::: DATA FOR THIS EXERCISE
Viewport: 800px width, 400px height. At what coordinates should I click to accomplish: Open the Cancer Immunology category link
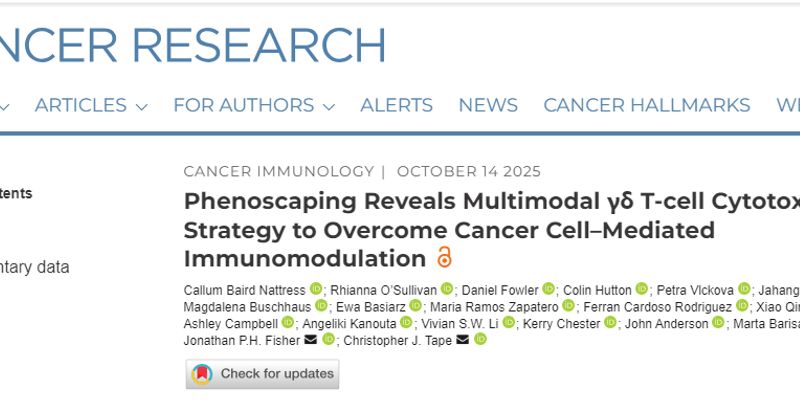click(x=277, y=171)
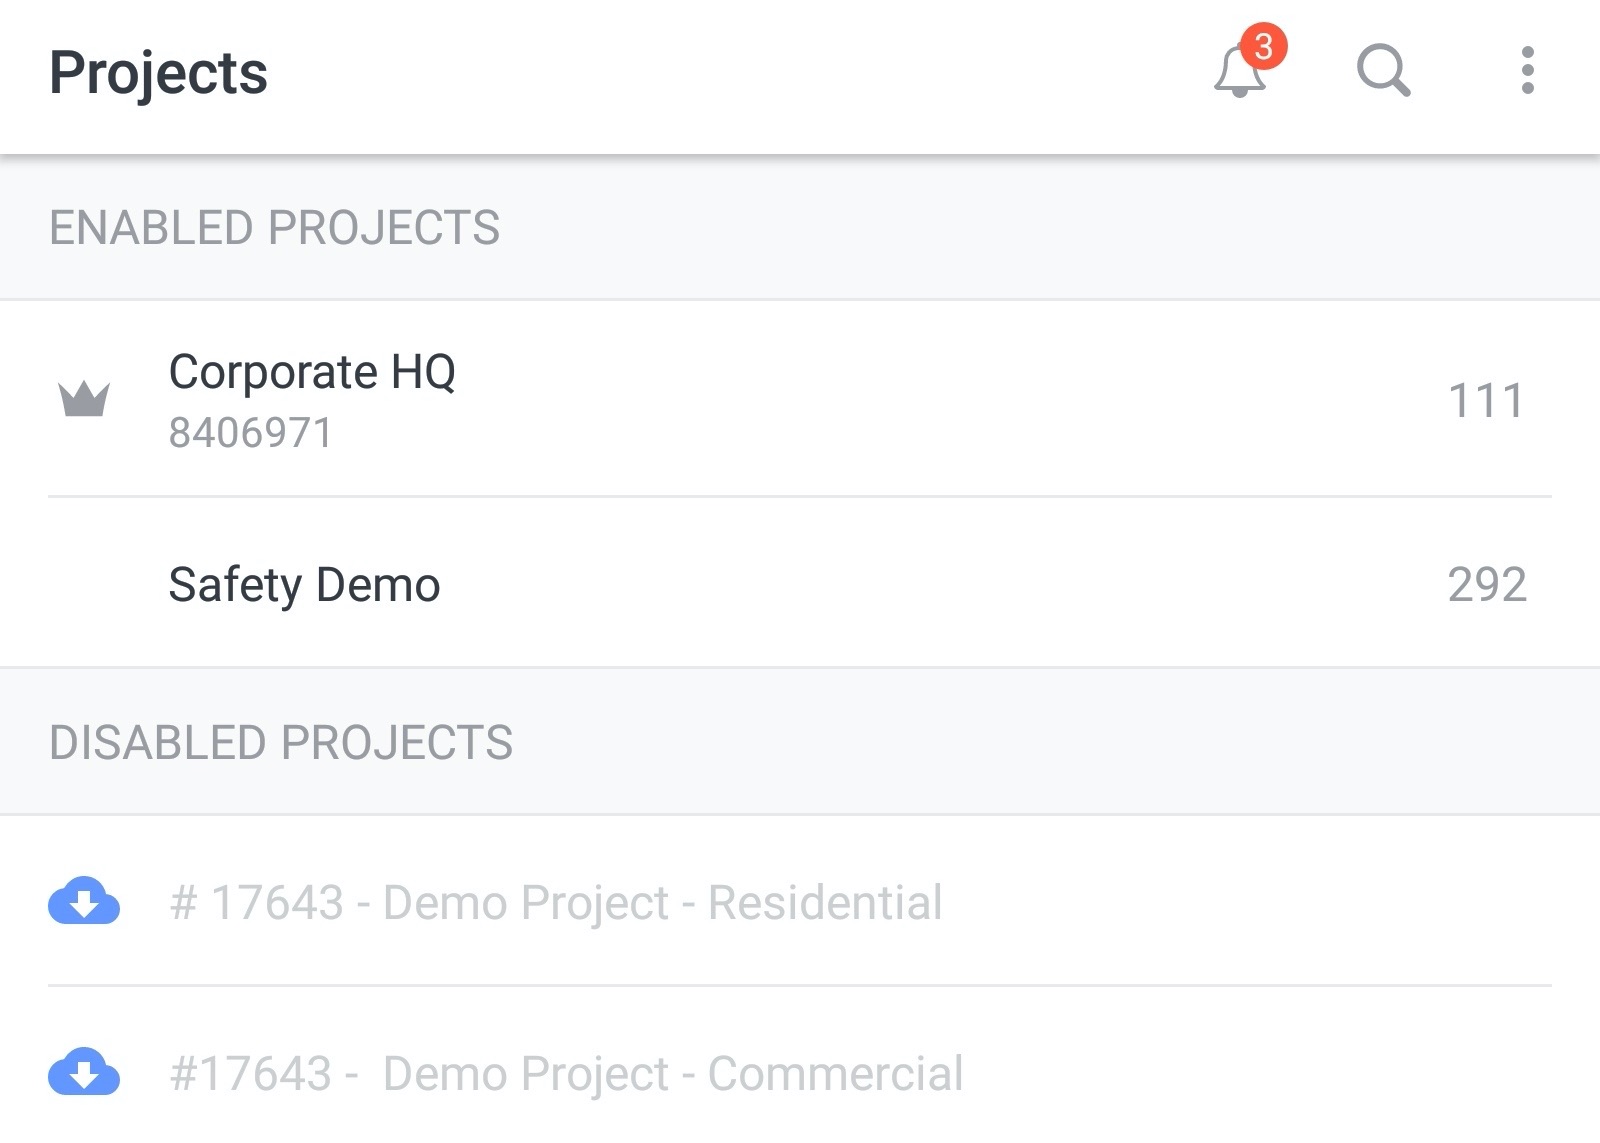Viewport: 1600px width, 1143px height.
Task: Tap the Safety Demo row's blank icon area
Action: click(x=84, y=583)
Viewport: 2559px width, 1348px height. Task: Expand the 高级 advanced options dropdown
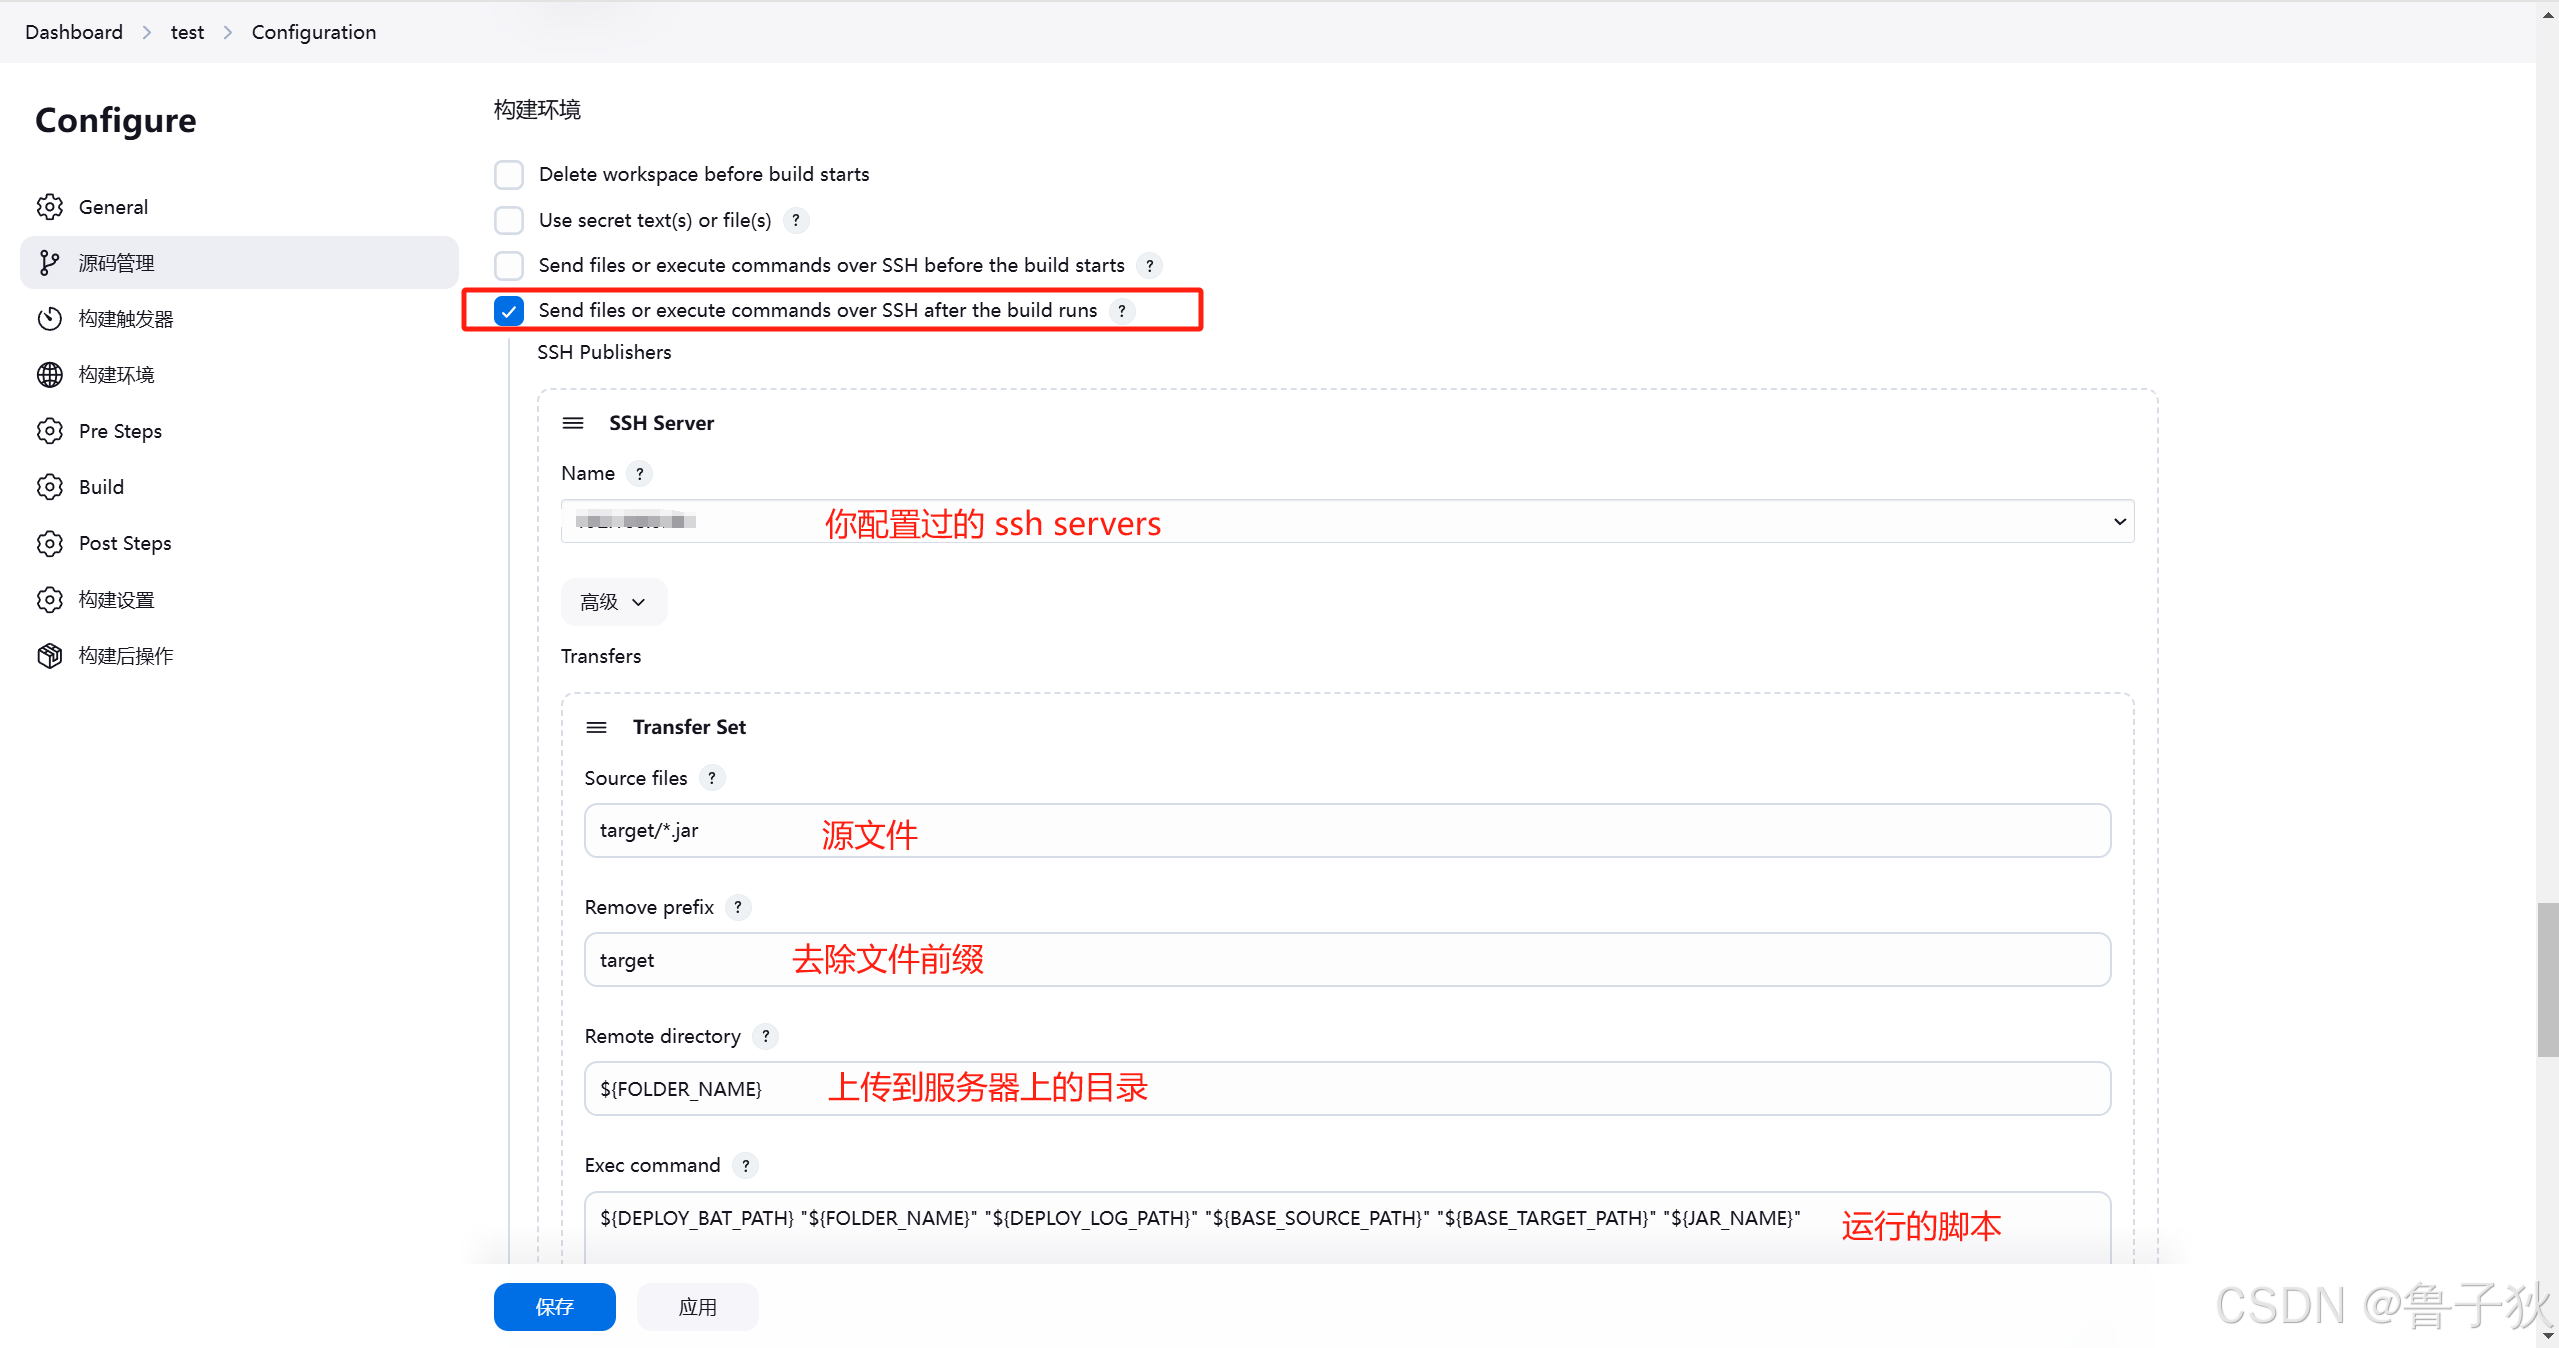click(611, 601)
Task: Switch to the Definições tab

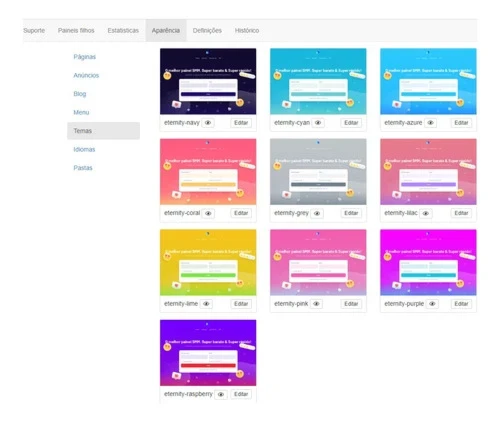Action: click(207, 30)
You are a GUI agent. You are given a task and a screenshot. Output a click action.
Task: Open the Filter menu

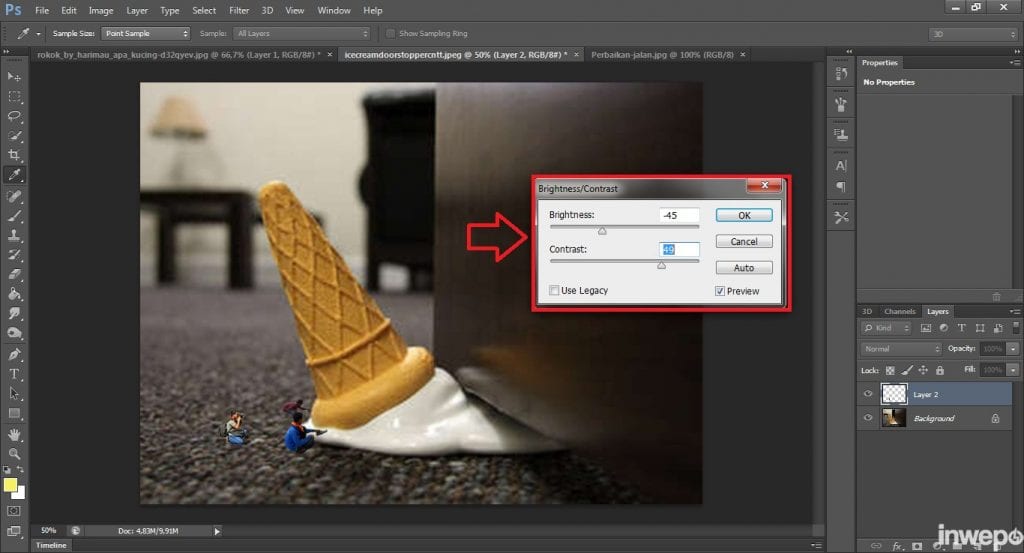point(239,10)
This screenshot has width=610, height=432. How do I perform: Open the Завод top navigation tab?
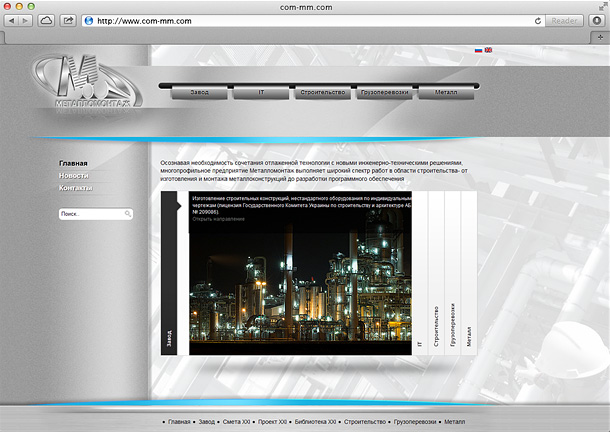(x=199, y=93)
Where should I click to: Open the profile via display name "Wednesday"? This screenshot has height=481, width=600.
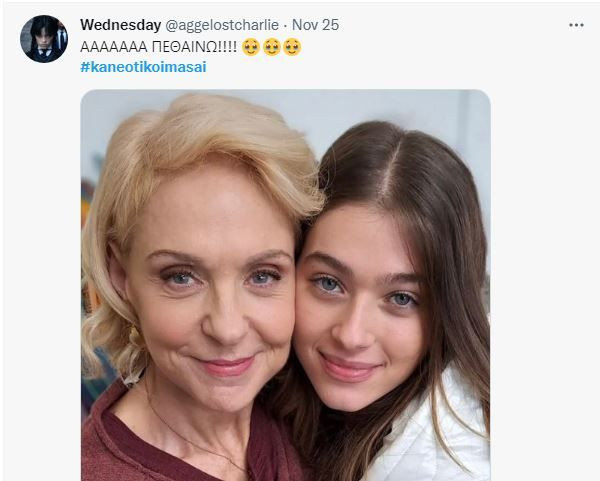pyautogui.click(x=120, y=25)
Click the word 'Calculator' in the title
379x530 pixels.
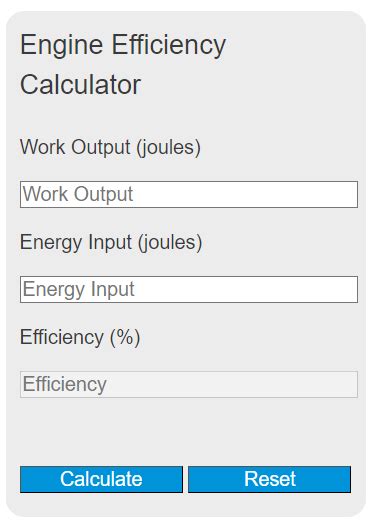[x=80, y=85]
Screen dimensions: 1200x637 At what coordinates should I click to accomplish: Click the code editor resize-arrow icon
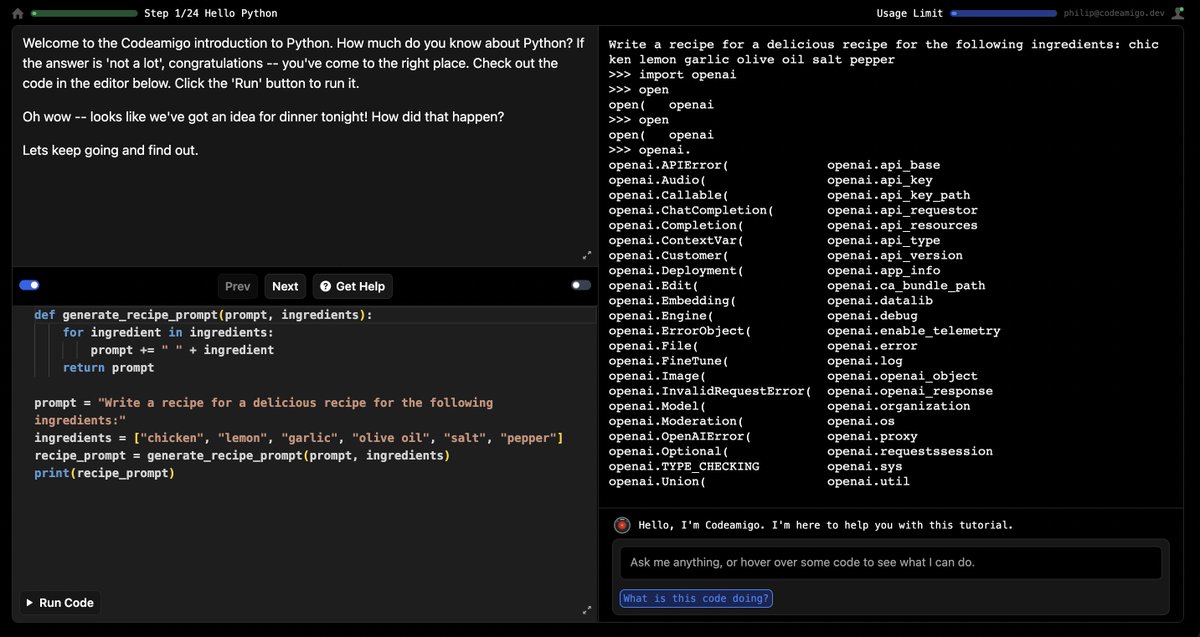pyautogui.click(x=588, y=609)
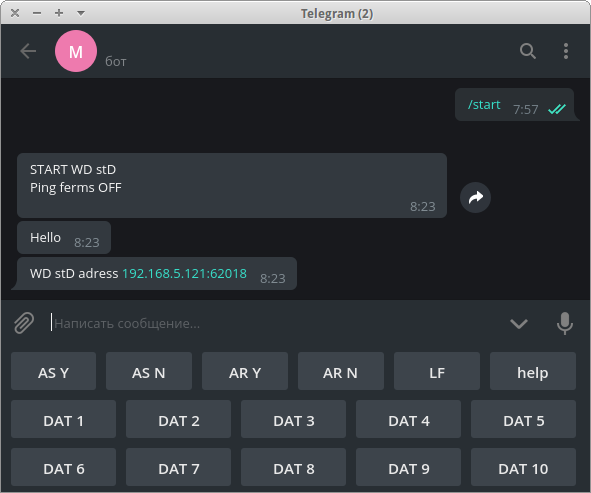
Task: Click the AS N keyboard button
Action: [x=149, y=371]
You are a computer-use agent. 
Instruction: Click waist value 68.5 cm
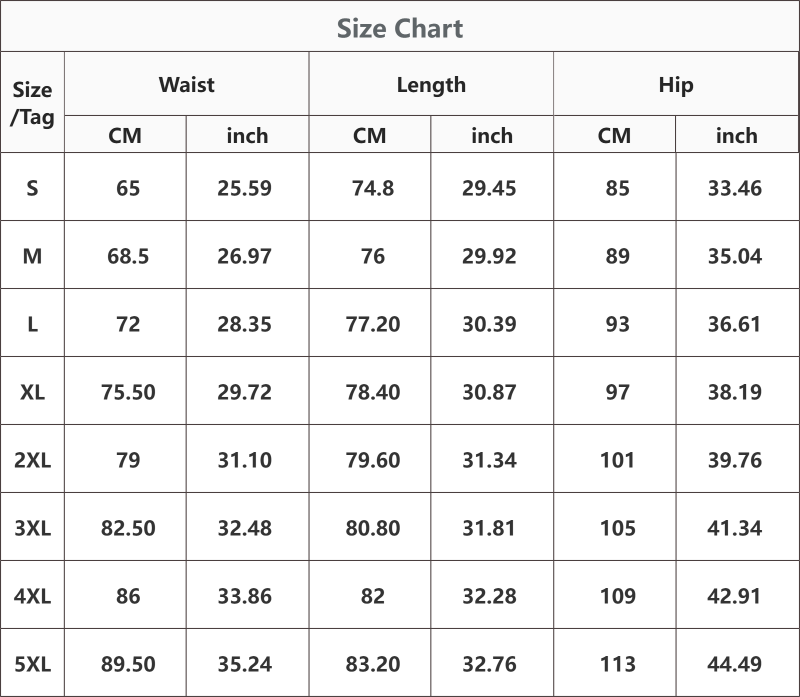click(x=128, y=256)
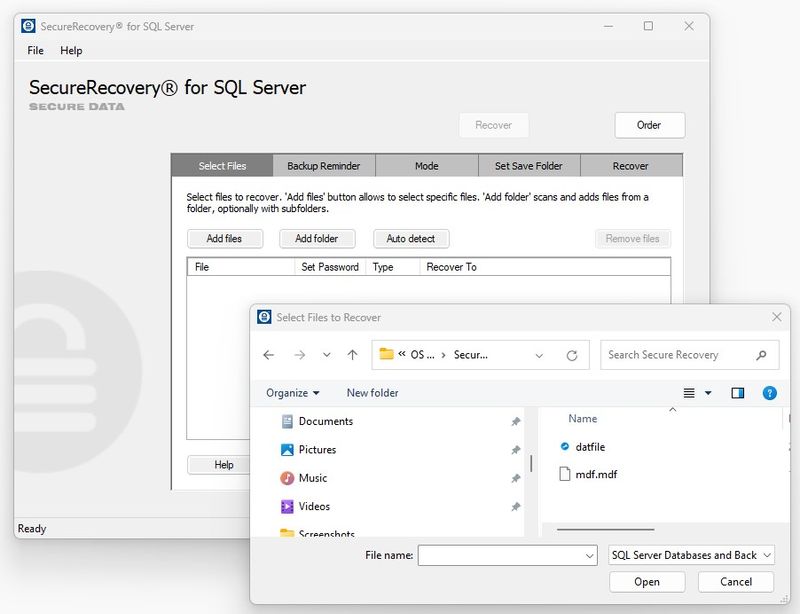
::::::
*WHAT TO PRODUCE*
Word for word, return the records shown above without their pictures.

*EXERCISE RESPONSE*
Viewport: 800px width, 400px height. At what coordinates should I click to accomplish: Open the Cancer Immunology category link
click(x=277, y=171)
Viewport: 1600px width, 1143px height.
Task: Tap the Safety Demo row's blank icon area
Action: click(x=84, y=583)
Viewport: 2559px width, 1348px height. Task: Expand the 高级 advanced options dropdown
click(611, 601)
Task: Switch to the Definições tab

Action: click(207, 30)
You are a GUI agent. You are given a task and a screenshot. Output a click action.
Task: Open the Filter menu

point(239,10)
This screenshot has width=610, height=432. How do I perform: Open the Завод top navigation tab?
(x=199, y=93)
Where should I click to: Open the profile via display name "Wednesday"? This screenshot has height=481, width=600.
pyautogui.click(x=120, y=25)
Click the word 'Calculator' in the title
379x530 pixels.
[x=80, y=85]
Screen dimensions: 1200x637 At what coordinates should I click to accomplish: Click the code editor resize-arrow icon
pyautogui.click(x=588, y=609)
Task: Click the AS N keyboard button
Action: [x=149, y=371]
You are a computer-use agent. 
Instruction: Click waist value 68.5 cm
click(x=128, y=256)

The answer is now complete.